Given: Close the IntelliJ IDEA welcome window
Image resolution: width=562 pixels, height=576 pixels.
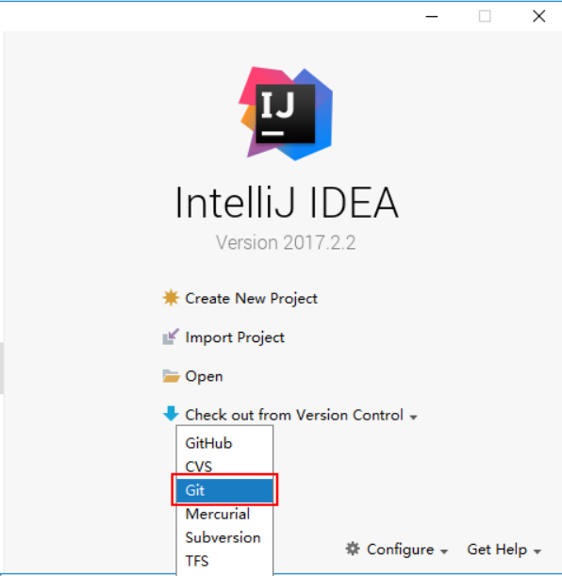Looking at the screenshot, I should pyautogui.click(x=538, y=16).
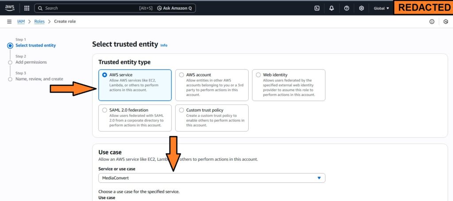Choose Custom trust policy radio option

point(181,110)
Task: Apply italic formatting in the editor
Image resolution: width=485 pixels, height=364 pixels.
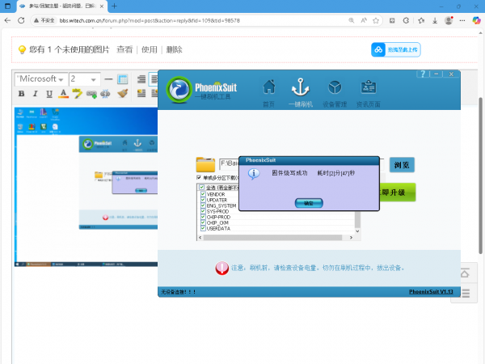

* * * * * * * * *

Reproduce the records above word for word, leaving out the pictures.

(OUTPUT BELOW):
Given: Close the IntelliJ IDEA welcome window
Image resolution: width=562 pixels, height=576 pixels.
Looking at the screenshot, I should pyautogui.click(x=538, y=16).
Choose Custom trust policy radio option

point(181,110)
Task: Apply italic formatting in the editor
Image resolution: width=485 pixels, height=364 pixels.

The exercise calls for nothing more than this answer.